▸ MATERIAL TO PROCESS
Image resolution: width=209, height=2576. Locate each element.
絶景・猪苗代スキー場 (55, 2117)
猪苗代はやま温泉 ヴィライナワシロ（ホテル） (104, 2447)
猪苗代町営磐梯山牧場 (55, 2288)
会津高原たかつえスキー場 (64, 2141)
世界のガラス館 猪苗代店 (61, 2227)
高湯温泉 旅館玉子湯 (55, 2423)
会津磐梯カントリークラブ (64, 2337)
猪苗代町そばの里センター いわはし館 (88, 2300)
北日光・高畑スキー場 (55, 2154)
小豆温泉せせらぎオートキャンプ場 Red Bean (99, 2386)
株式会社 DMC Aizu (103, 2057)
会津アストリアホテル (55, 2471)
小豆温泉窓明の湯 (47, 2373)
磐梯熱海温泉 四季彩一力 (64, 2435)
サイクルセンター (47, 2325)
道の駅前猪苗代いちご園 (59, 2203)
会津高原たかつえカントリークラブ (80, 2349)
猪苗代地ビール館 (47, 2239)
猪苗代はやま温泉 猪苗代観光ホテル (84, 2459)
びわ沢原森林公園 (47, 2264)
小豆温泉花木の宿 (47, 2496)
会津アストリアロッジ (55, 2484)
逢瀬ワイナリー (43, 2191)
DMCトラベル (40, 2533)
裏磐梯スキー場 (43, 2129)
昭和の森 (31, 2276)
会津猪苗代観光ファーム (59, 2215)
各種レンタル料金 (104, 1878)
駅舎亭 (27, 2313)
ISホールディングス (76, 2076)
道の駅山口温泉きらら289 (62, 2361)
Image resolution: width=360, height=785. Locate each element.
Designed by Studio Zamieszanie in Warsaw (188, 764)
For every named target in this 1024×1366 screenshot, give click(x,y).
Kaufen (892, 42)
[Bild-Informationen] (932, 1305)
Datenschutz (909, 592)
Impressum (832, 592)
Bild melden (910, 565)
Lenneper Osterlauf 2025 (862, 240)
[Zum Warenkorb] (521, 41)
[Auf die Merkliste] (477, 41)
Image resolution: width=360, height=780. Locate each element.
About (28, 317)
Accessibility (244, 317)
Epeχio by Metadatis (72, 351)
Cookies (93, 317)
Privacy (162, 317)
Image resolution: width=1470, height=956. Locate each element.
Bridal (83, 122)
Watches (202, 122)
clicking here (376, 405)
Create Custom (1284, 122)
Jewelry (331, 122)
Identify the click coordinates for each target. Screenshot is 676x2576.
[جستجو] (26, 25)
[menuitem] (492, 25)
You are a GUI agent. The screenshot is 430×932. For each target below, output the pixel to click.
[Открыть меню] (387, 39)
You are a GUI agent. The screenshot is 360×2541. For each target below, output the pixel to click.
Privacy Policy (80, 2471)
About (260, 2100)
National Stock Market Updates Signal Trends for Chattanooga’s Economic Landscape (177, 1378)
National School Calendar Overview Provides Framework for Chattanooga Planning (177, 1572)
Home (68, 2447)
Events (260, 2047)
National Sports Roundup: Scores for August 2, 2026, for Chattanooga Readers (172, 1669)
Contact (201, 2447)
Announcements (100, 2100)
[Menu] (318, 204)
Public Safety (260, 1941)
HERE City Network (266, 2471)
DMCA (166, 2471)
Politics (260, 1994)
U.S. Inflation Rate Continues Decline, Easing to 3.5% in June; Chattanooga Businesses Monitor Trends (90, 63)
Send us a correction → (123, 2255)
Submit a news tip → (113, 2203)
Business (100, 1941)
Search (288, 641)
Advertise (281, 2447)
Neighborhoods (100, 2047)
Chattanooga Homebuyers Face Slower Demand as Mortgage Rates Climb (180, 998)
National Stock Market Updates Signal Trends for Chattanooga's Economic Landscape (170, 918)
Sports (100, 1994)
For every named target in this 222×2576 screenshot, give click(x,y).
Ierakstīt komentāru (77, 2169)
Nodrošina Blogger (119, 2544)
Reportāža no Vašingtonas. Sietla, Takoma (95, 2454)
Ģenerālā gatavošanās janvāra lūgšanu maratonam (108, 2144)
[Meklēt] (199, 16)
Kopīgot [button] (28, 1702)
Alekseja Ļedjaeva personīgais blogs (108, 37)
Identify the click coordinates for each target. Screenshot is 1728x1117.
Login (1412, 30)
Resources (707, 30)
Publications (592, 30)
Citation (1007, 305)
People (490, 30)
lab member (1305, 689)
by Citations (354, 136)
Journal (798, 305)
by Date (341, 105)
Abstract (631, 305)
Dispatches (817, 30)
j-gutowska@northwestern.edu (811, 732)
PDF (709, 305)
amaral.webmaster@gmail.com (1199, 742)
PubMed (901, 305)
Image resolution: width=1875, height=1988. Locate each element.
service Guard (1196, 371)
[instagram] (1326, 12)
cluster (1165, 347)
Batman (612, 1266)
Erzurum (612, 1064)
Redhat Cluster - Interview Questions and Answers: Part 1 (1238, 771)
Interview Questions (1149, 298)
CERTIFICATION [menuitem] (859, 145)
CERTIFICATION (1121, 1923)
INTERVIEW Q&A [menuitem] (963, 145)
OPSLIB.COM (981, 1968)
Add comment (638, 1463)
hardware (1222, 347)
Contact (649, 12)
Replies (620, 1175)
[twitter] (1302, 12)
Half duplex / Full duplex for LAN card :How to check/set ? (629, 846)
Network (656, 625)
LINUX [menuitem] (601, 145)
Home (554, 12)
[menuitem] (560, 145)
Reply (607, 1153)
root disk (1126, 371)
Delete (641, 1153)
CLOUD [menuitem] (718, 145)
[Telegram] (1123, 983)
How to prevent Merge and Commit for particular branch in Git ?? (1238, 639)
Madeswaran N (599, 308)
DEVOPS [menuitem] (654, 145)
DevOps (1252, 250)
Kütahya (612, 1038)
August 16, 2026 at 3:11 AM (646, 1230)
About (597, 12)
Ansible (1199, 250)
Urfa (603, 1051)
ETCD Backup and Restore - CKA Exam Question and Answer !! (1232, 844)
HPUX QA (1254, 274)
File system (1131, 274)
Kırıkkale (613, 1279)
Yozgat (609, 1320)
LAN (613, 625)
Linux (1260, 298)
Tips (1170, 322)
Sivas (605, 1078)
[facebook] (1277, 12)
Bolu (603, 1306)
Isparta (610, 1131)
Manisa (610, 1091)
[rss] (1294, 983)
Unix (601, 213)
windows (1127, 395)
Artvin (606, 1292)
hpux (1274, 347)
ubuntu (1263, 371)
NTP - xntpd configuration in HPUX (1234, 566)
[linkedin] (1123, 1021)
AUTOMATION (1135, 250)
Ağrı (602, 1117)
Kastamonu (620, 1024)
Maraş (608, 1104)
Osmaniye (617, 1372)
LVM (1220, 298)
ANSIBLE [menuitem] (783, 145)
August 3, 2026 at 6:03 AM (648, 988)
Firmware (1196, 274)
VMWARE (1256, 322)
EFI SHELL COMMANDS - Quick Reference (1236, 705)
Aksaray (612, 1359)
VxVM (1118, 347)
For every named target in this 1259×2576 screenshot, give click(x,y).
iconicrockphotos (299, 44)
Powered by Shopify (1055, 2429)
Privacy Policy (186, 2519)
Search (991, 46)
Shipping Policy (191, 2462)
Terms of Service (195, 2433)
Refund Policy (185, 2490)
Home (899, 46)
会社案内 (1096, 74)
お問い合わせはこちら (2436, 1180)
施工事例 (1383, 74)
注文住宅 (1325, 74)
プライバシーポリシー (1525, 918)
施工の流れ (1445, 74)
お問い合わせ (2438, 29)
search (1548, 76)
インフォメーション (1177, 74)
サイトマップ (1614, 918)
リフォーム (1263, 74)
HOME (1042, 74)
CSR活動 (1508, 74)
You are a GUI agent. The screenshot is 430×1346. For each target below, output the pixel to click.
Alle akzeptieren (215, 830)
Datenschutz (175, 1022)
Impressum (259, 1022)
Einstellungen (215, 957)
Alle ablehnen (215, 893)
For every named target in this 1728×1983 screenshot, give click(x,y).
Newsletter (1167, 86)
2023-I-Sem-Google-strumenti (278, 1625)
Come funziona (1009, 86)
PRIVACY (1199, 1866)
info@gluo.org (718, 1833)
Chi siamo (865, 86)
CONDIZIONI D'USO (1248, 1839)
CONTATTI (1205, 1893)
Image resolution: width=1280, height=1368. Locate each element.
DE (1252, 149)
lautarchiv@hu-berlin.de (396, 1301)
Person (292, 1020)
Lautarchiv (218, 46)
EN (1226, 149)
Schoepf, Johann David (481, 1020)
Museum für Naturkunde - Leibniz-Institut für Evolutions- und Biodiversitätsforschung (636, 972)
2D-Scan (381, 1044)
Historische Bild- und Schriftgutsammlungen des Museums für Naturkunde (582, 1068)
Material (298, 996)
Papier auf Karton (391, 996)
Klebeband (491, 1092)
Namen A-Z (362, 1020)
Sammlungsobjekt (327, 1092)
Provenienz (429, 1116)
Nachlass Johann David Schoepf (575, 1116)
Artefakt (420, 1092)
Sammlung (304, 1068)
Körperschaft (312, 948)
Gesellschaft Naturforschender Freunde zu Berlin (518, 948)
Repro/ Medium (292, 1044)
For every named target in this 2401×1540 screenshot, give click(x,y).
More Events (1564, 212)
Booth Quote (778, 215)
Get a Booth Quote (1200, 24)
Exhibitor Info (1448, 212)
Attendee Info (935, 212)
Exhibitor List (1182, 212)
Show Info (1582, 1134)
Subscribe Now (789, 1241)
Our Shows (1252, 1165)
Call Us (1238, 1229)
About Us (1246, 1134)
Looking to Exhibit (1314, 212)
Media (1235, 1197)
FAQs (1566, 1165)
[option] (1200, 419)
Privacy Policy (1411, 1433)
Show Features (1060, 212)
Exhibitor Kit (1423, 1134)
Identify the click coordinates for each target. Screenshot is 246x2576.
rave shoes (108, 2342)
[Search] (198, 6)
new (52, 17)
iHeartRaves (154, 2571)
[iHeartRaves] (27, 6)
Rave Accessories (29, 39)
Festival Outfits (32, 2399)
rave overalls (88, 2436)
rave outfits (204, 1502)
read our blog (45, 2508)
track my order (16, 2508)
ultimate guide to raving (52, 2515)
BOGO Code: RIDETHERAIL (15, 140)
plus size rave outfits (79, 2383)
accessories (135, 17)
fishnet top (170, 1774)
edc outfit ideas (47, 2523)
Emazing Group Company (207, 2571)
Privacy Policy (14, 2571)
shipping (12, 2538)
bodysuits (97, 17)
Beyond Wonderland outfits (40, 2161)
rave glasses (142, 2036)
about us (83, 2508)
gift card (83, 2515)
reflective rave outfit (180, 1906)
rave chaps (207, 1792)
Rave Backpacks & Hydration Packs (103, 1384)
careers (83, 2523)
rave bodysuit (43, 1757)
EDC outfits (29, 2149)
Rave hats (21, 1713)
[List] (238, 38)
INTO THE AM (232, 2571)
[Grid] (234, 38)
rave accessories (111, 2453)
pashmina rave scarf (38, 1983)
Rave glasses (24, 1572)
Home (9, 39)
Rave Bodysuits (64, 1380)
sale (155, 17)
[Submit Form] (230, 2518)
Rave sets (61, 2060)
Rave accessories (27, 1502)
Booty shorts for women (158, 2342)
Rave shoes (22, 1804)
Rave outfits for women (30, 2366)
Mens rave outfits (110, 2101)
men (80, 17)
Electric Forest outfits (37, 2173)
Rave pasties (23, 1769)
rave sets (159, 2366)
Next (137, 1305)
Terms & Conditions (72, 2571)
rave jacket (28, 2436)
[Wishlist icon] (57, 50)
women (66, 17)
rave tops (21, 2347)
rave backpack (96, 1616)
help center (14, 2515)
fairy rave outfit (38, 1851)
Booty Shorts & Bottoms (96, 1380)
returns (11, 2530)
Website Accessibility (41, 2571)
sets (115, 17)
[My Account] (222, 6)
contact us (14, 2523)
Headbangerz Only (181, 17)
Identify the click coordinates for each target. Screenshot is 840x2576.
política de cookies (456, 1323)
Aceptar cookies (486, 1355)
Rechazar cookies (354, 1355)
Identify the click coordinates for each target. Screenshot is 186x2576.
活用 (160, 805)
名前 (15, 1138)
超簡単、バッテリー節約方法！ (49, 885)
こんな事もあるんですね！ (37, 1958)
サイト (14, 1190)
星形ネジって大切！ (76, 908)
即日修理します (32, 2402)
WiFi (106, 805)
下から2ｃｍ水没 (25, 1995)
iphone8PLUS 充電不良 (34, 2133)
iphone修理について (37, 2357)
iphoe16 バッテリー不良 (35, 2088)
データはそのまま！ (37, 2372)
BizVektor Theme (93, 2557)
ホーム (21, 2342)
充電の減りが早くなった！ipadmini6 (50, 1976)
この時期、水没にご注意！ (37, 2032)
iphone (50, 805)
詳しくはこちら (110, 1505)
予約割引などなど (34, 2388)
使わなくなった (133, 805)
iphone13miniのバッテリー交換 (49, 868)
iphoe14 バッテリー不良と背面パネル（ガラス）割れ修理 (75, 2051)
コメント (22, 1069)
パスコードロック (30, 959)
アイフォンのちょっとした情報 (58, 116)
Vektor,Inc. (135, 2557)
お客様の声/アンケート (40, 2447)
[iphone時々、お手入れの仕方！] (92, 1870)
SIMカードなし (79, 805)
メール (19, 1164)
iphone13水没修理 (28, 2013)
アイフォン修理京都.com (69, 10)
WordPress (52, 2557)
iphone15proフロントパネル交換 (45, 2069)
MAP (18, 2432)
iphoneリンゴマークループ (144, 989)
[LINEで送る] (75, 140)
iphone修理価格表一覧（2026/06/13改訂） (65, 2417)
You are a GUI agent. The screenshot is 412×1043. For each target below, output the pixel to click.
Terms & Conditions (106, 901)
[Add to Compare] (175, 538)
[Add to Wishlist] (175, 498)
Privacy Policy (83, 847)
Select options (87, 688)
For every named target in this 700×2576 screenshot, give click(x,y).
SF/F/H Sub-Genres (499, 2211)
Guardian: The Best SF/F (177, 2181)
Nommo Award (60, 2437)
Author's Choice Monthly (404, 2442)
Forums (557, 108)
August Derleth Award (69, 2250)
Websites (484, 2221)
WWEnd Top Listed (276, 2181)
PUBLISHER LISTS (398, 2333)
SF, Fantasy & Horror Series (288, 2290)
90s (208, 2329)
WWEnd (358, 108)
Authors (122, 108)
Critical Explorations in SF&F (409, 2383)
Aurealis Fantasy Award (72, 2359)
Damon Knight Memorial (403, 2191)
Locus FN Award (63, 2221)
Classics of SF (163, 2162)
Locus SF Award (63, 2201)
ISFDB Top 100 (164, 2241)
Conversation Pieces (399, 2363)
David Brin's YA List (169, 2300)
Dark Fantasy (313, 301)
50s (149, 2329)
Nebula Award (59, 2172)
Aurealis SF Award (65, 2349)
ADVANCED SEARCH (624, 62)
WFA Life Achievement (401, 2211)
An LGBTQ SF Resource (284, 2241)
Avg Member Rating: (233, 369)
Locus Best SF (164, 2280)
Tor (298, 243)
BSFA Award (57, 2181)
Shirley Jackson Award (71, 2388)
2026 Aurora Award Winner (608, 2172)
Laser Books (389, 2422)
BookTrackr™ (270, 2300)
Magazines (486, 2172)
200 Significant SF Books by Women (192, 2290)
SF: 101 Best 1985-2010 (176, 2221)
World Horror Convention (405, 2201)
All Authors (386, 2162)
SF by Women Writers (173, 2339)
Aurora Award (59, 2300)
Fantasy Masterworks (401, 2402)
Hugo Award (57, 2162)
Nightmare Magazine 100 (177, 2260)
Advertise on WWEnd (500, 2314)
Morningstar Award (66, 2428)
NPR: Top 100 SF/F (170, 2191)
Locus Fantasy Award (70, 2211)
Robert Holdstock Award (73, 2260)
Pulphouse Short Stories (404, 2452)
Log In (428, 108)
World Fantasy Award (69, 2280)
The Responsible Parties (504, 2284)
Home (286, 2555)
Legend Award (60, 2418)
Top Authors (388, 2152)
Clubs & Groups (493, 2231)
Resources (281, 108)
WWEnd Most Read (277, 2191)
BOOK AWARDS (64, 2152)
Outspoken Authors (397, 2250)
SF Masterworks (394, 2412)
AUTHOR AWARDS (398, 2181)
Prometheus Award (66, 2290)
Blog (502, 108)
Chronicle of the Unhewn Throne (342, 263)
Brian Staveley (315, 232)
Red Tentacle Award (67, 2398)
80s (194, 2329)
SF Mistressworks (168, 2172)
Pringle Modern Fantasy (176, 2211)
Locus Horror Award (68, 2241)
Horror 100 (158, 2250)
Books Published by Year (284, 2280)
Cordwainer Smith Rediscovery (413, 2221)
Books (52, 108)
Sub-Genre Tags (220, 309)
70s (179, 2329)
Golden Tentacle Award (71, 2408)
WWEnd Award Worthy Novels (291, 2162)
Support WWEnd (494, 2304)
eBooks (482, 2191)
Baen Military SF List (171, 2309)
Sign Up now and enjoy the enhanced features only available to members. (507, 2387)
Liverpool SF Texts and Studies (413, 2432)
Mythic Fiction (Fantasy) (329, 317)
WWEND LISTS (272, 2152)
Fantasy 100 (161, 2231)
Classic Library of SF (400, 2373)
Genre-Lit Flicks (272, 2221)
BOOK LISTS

▸ PROBLEM TO WORK ON
Every line containing the word "Economic" must be copied from the material above.

▸ RESPONSE
National Stock Market Updates Signal Trends for Chattanooga’s Economic Landscape (177, 1378)
National Stock Market Updates Signal Trends for Chattanooga's Economic Landscape (170, 918)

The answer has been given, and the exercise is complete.